I am attempting to run a TVP-VAR model, exactly, as written on the model page:

https://www.statsmodels.org/stable/examples/notebooks/generated/statespace_custom_models.html#Model-1:-time-varying-coefficients

I get an error. 

Non-positive-definite observation covariance matrix encountered at period 0

This happens in step 14 of the model from your page

 mod.update_variances

 File statsmodels/tsa/statespace/_cfa_simulation_smoother.pyx:616 in statsmodels.tsa.statespace._cfa_simulation_smoother.dCFASimulationSmoother.update_sparse_posterior_moments 


LinAlgError: Non-positive-definite observation covariance matrix encountered at period 0 

I suspect it has to do with the data itself or the parameters. I have no exogenous variables; however, I have gaps in the data.

I set in the definitions of super" and "exog =none without being able to solve them. I also attempted to drop the gaps (although it violates my model) by setting df = df.dropna() and letting exog = z_t, but again, without being able to resolve (dropping na is not at all desirable), I get an occurrence in several rows at the beginning, which is certainly not an error.


but I am getting an error on the size of the update state_cov (I have numerous variables, resulting in a 756x756 matrix size for 78 years),
 
I would like to kindly ask you if you have the time to help me with some line code to solve the issue, eventually adding impulse response functions at the end of the code. Thank you very much in advance.

Best regards, 
David

Chad Fulton

unread,
Jun 6, 2023, 10:23:45 AM6/6/23
to pystat...@googlegroups.com
Hi David,

You're right, the TVP-VAR model in that notebook does not support missing values. However, you can make a few small adjustments that will accommodate them:

First, replace the first part of the __init__ method with:

        # Create a matrix with [y_t' : y_{t-1}'] for t = 2, ..., T
        augmented = sm.tsa.lagmat(y, 1, trim='both', original='in', use_pandas=True)
        augmented[augmented.isnull().any(axis=1)] = np.nan
        # Separate into y_t and z_t = [1 : y_{t-1}']
        p = y.shape[1]
        y_t = augmented.iloc[:, :p]
        z_t = sm.add_constant(augmented.iloc[:, p:])

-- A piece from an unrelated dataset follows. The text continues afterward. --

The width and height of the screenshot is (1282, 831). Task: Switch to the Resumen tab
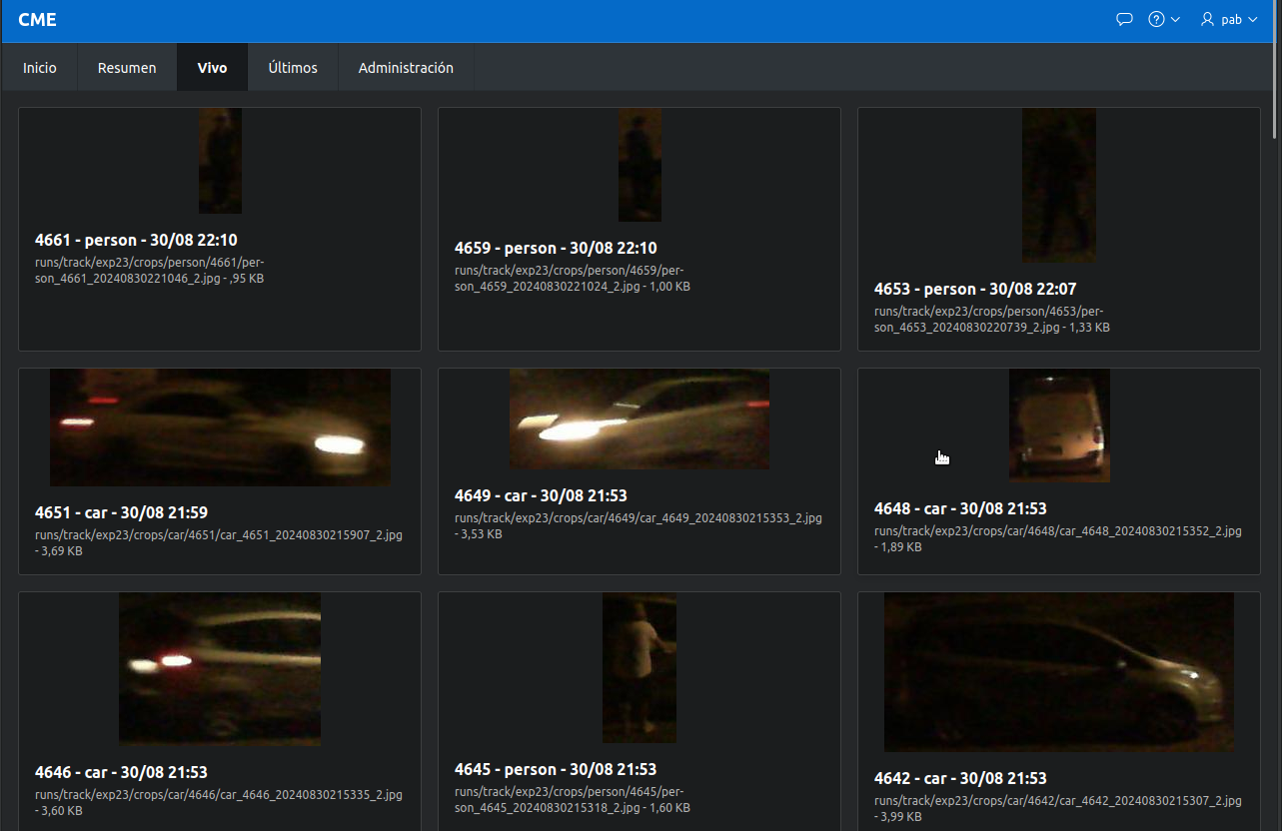point(127,68)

        # Recall that the length of the state vector is p * (p + 1)
        k_states = p * (p + 1)
        super().__init__(y_t, k_states=k_states)
        self.exog = z_t.to_numpy()
        self.k_exog = self.exog.shape[1]


Then, you have to update the MCMC iterations to ignore the periods with missing values:

mask = ~mod.data.orig_endog.isnull().any(axis=1)

for i in range(niter):
    mod.update_variances(store_obs_cov[i], store_state_cov[i])
    sim.simulate()

    # 1. Sample states
    store_states[i + 1] = sim.simulated_state.T

    # 2. Simulate obs cov
    fitted = np.matmul(mod['design'].transpose(2, 0, 1), store_states[i + 1][..., None])[..., 0]
    resid = (mod.endog - fitted)[mask]
    store_obs_cov[i + 1] = invwishart.rvs(v10 + resid.shape[0], S10 + resid.T @ resid)

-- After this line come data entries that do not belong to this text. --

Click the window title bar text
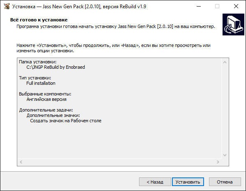This screenshot has width=246, height=191. click(79, 7)
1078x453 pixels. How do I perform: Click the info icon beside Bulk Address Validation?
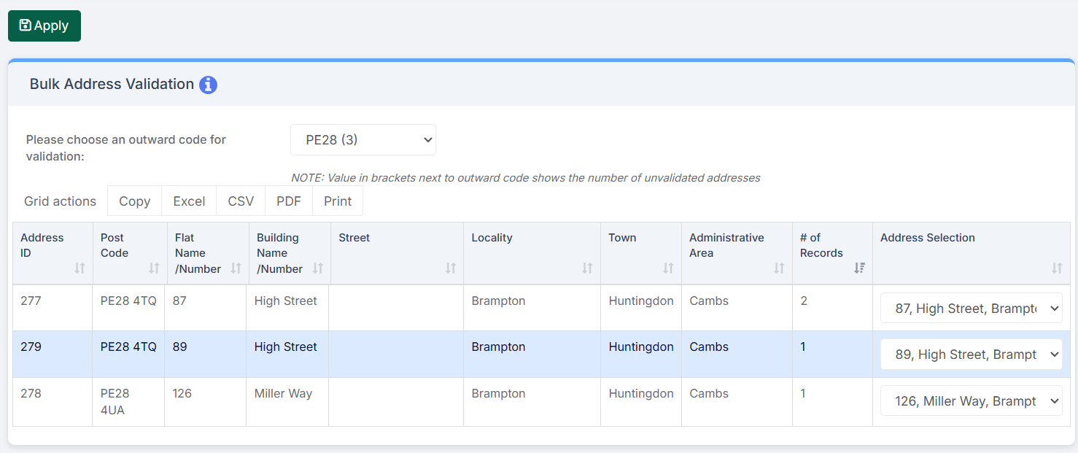tap(208, 85)
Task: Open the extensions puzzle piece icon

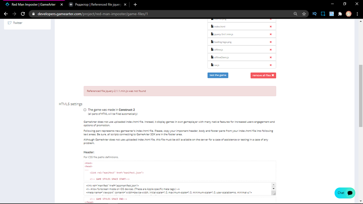Action: 340,14
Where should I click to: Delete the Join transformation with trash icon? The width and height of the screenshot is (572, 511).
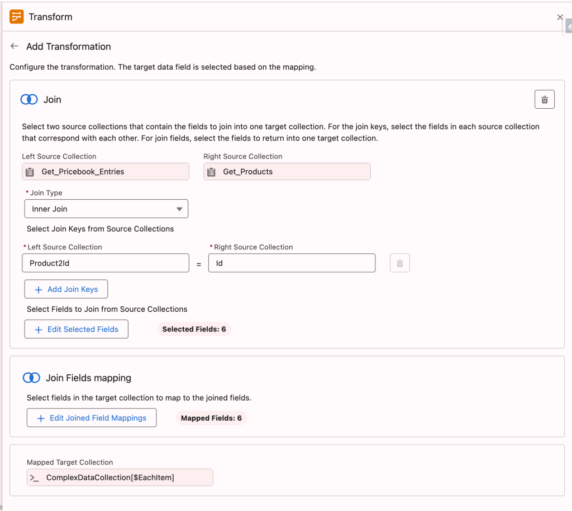[x=544, y=99]
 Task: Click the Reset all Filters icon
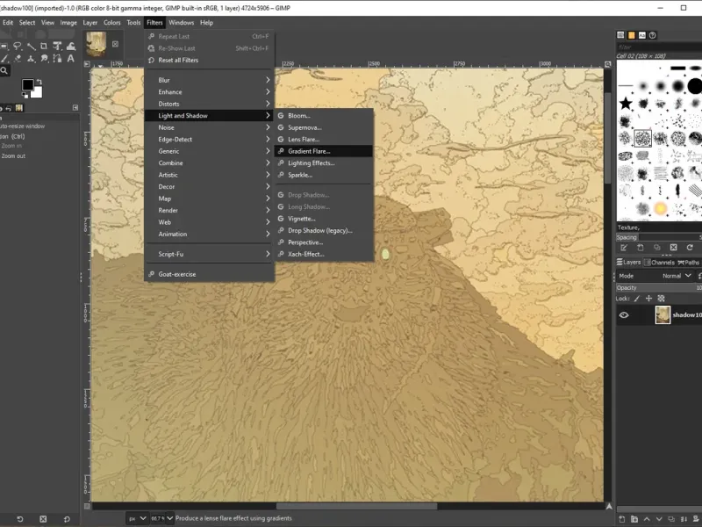coord(151,61)
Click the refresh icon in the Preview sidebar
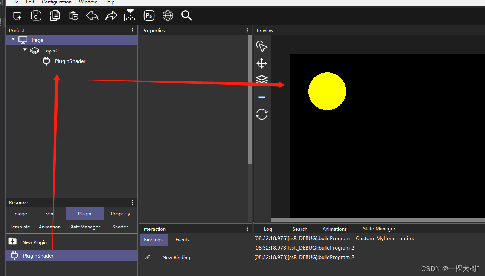This screenshot has height=276, width=485. (x=261, y=114)
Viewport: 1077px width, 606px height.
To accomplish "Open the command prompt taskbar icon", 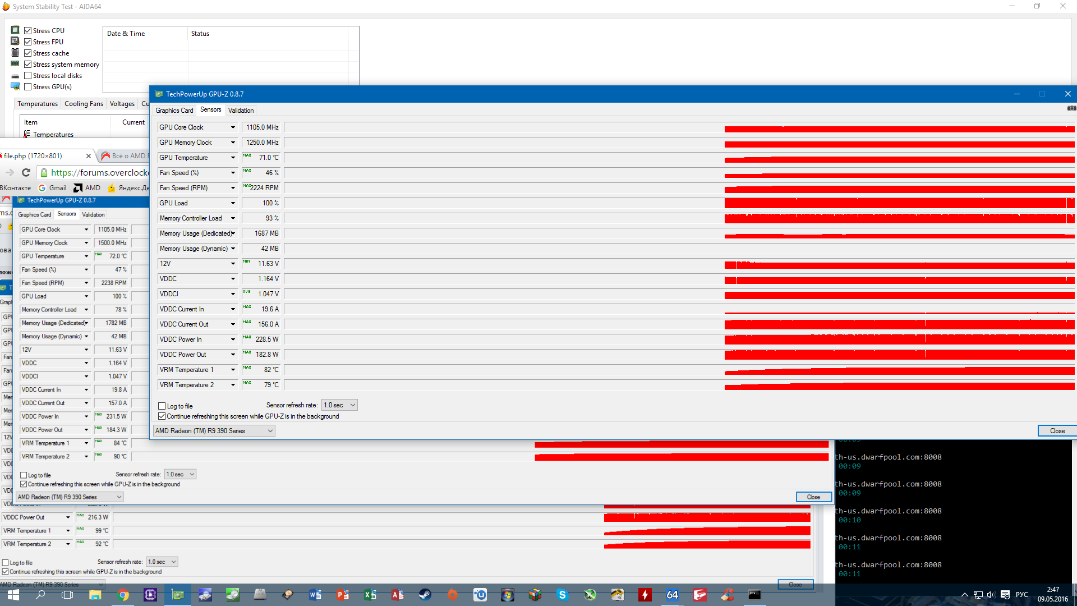I will [754, 595].
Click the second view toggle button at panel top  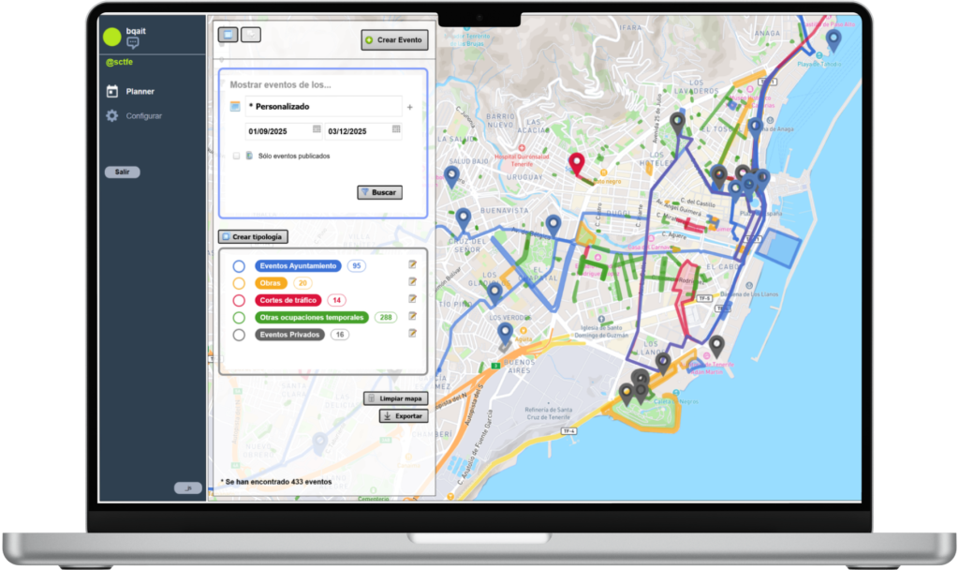coord(251,35)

    # 3. Simulate state cov variances
    resid = store_states[i + 1, 1:] - store_states[i + 1, :-1]
    sse = np.sum(resid**2, axis=0)
   
    for j in range(mod.k_states):
        rv = invgamma.rvs((vi20 + mod.nobs - 1) / 2, scale=(Si20 + sse[j]) / 2)
        store_state_cov[i + 1, j] = rv


Finally, you cannot use the CFA simulation smoother in this case, so you need to use 

sim = mod.simulation_smoother()

rather than sim = mod.simulation_smoother(method='cfa').

If you would like to make a pull request to update the notebook with these changes, I'd be happy to merge that.

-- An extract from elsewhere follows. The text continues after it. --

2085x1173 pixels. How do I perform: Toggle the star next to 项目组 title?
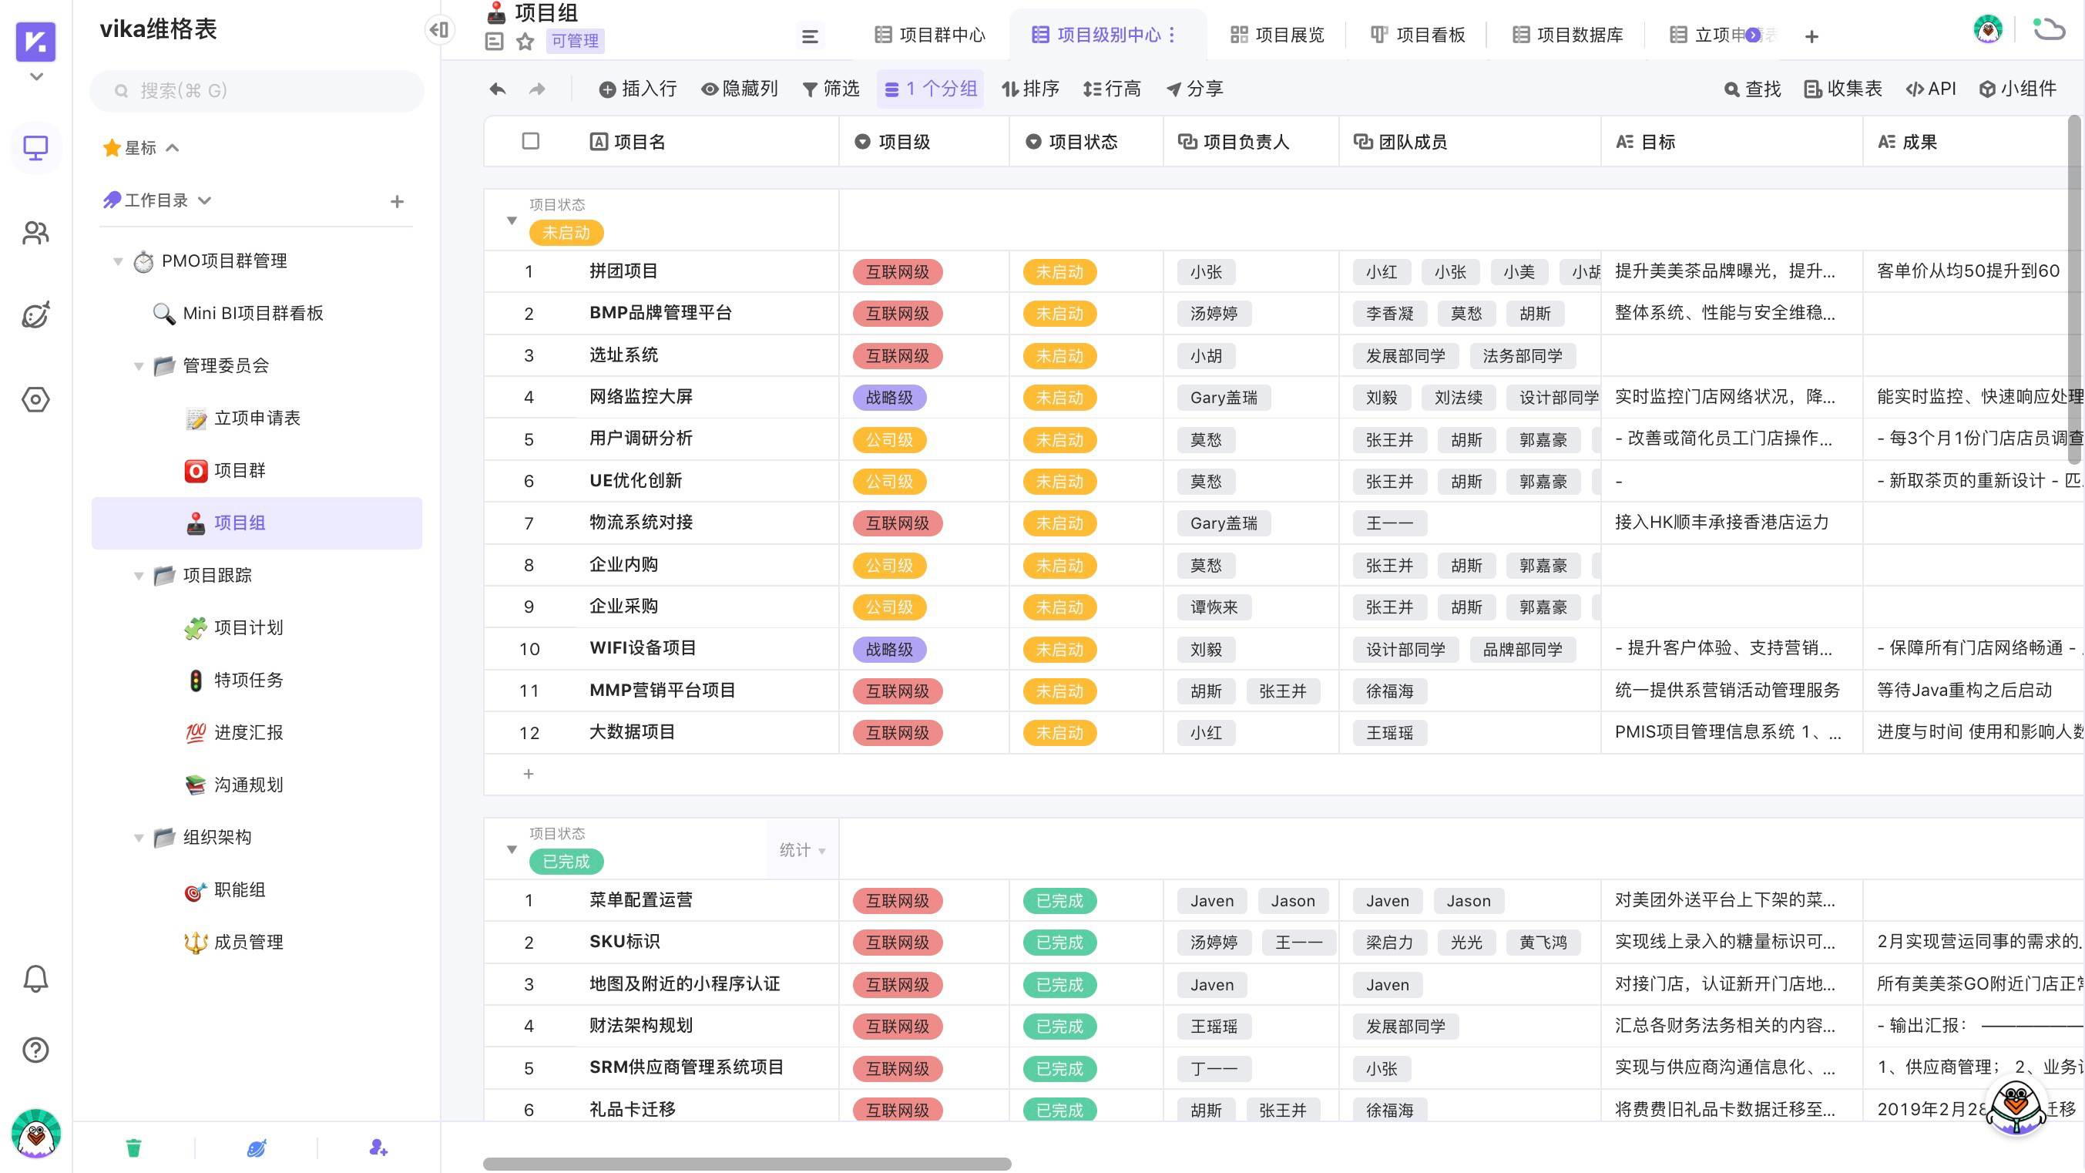click(523, 42)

Finally, with regards to impulse response functions, we don't provide a way of computing them in this model. One reason is that in a time-varying model there is no single definition of the impulse responses, since those are functions of the time-varying parameter. But you can of course compute them yourself from the coefficient estimates for any particular time period.

Best,
Chad



--
You received this message because you are subscribed to the Google Groups "pystatsmodels" group.
To unsubscribe from this group and stop receiving emails from it, send an email to pystatsmodel...@googlegroups.com.
To view this discussion on the web visit https://groups.google.com/d/msgid/pystatsmodels/d13f40b8-90a2-4475-ace0-d4037236472dn%40googlegroups.com.

D. K

unread,
Jun 12, 2023, 2:54:55 PM6/12/23
to pystatsmodels

Hi Chad,
I thank you very much for the help and the code.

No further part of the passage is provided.